La seconde et dernière saison poursuit l'intrigue de la première. L'arc narratif est assez bien écrit même si l'on quitte assez rapidement le rationnel et l'explicable (quoique farfelu) pour basculer dans le surnaturel. J'ai eu un peu de mal avec ça, mais j'ai accepté les choses puisque mes réserves étaient partagées par Velma. La série finit sa course en étant vraiment sombre, assez choquante (des personnages principaux meurent - on est toujours chez Scooby-Doo, hein) et bascule dans le Nightmare fuel (http://tvtropes.org/pmwiki/pmwiki.php/Main/NightmareFuel). Les derniers épisodes sont proprement épiques - et non, j'utilise ce mot à bon escient parce que c'est vraiment intense. Malgré tout, ça passe, assez bien, en raison de la multiplication des références (à Twin Peaks notamment) et aussi parce que les personnages sont sacrément attachants. Est-ce encore une série pour enfants à ce niveau-là ? On est en droit de se le demander. Il n'en reste pas moins que la série est très réussie.

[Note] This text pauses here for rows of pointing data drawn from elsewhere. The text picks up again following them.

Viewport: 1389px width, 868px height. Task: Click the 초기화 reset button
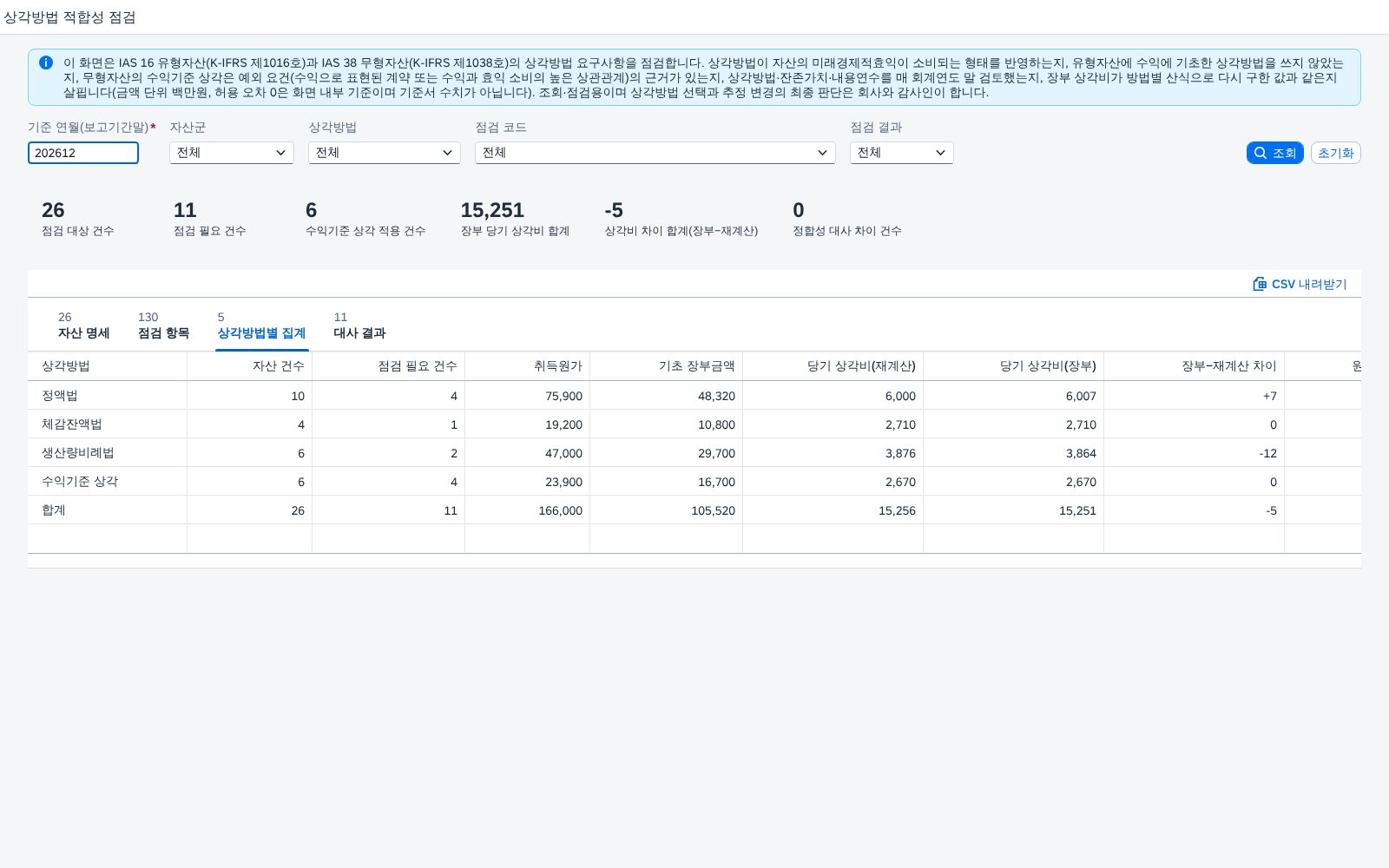coord(1335,153)
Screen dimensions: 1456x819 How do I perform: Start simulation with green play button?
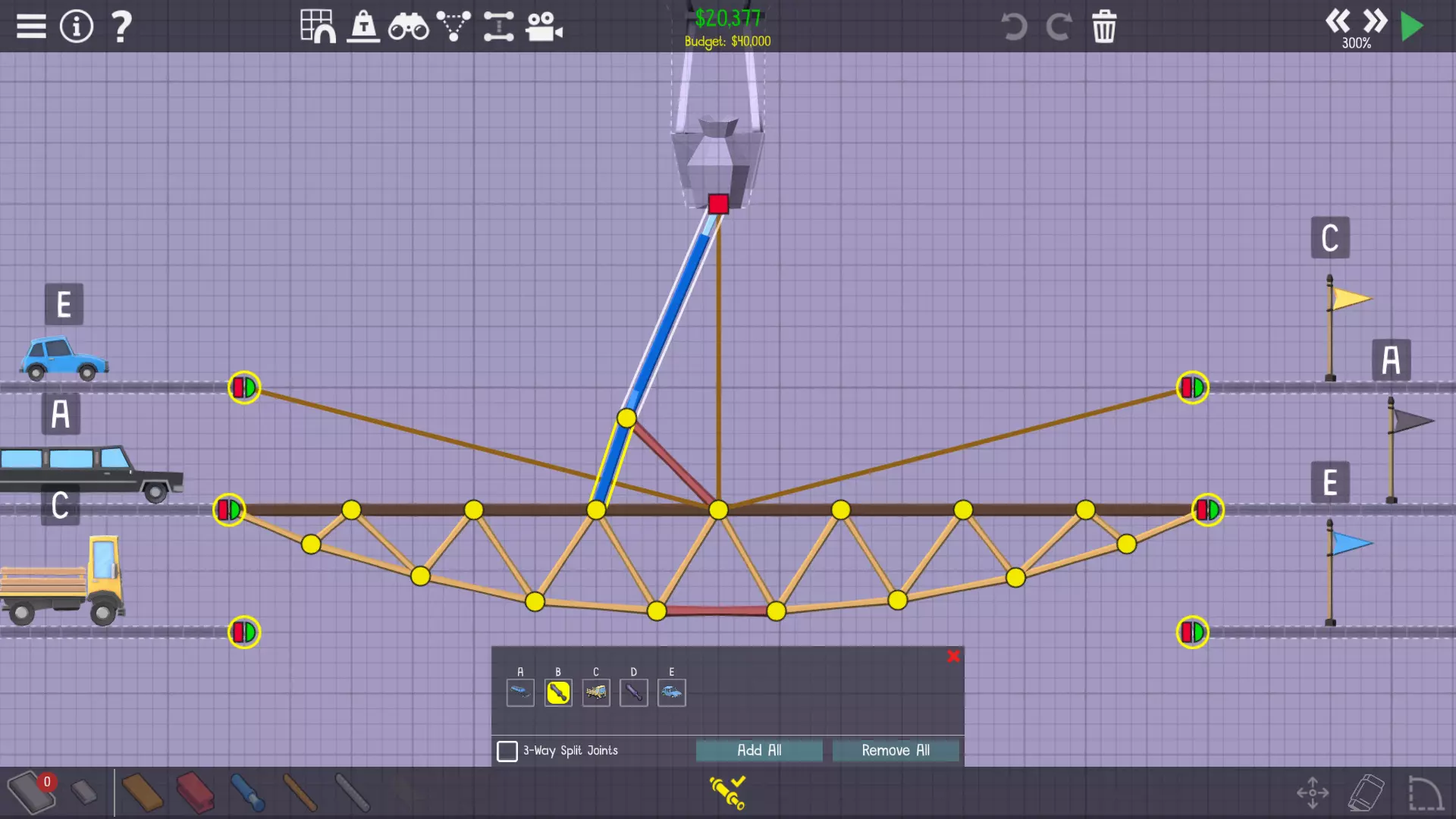(1412, 27)
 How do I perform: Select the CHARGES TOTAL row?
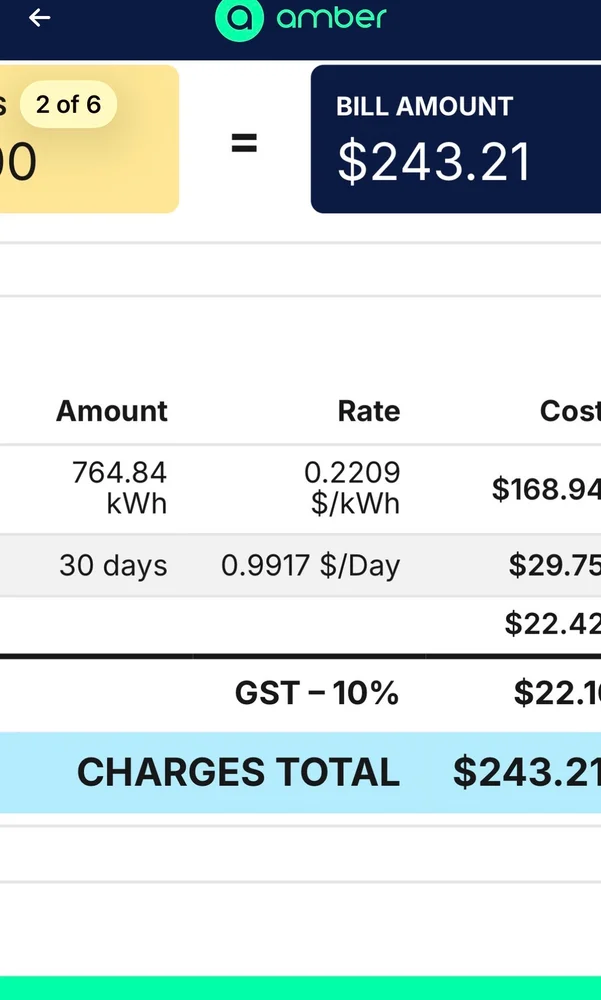[x=300, y=772]
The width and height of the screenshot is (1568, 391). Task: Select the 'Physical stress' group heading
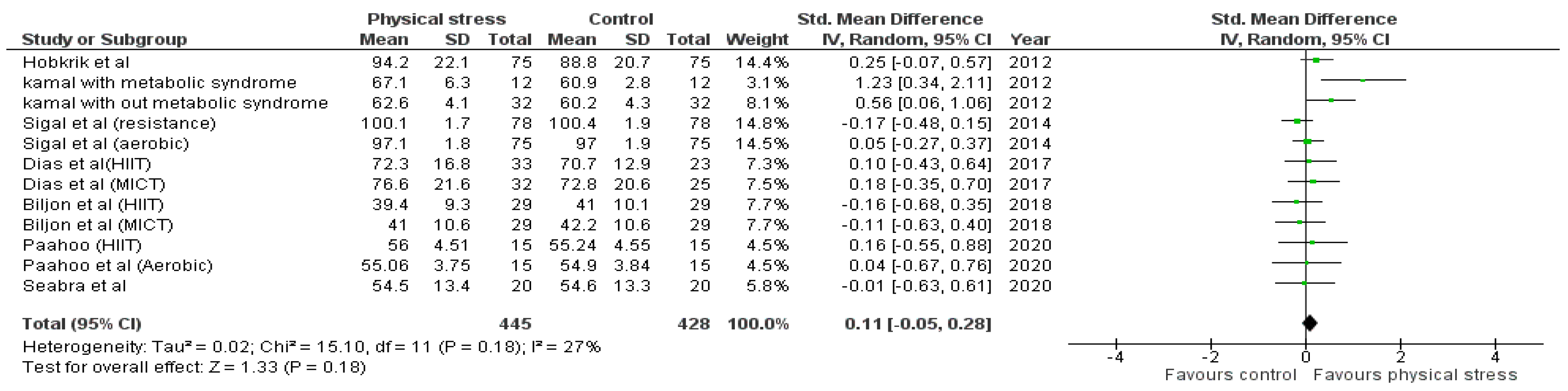(x=436, y=19)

Un personnage secondaire (ou tertiaire) de la saison 1 prend une grande importance dans la seconde saison et à ma grande surprise capture le cœur d'un des membres de Mystery Inc - le même membre que beaucoup soupçonnent d'être homosexuel. Vous voyez sûrement de qui je parle. La plupart des pages Internet semblent copieusement ignorer cette relation peut-être pas complètement consciente mais qu'il est impossible de nier. Heureusement qu'il y a Deviant Art en somme.
SPOILER SPOILER SPOILER
SPOILER (NE LISEZ PAS SI VOUS N'AVEZ PAS VU LA FIN DE LA SÉRIE)
SPOILER
JE NE PLAISANTE PAS !
En y repensant un peu, je n'ai pas aimé la fin. La série, qui pendant une cinquantaine d'épisodes été ancrée dans le réalisme avec des méchants qui portaient toujours des masques en latex, des jetpacks ou utilisaient des toxines de méduse n'aurait pas dû basculer dans le fantastique à ce point. J'admets volontiers que les moments de bravoure de la fin étaient très réussis - le sacrifice de Marcy (petite larme à l'œil), le baiser de Fred et Daphne, la déclaration d'amour de Daphne à toute la bande... tout ça était très bien. Mais en sus de la violence incroyable, du méchant qui dévore les habitants de la ville, cette fin détonne beaucoup trop avec le reste. Il était inévitable d'en arriver là, sans doute. Transformer Prof. Pericles en un perroquet nazi mégalomane et psychopathe, Brad et Judy en des criminels endurcis ne pouvait conduire qu'à une issue aussi violente. Mais tout de même, l'innocence un peu bête des premiers épisodes n'est plus là. Est-ce qu'une telle fin était vraiment possible si on regarde les épisodes du début ? C'est ce contraste qui me gène en fin de compte. L'évolution est somme toute logique, mais je ne m'en rendais pas compte et je ne suis pas d'accord avec elle. Où se place la série si elle fonctionne à la fois comme une préquelle et une suite des aventures originales ? Le fait que tous les personnages aient le droit à leur happy ending, que Marcy revienne à la vie permet de panser un peu le plaies. Et à bien y réfléchir, il vaut mieux ne pas trop regarder les coutures de cette série. Néanmoins, je suis un peu déçu, en y repensant. La série reste néanmoins une grande réussite et est parvenue à faire ce que toutes celles avant n'arrivaient pas : me faire m'intéresser à Fred.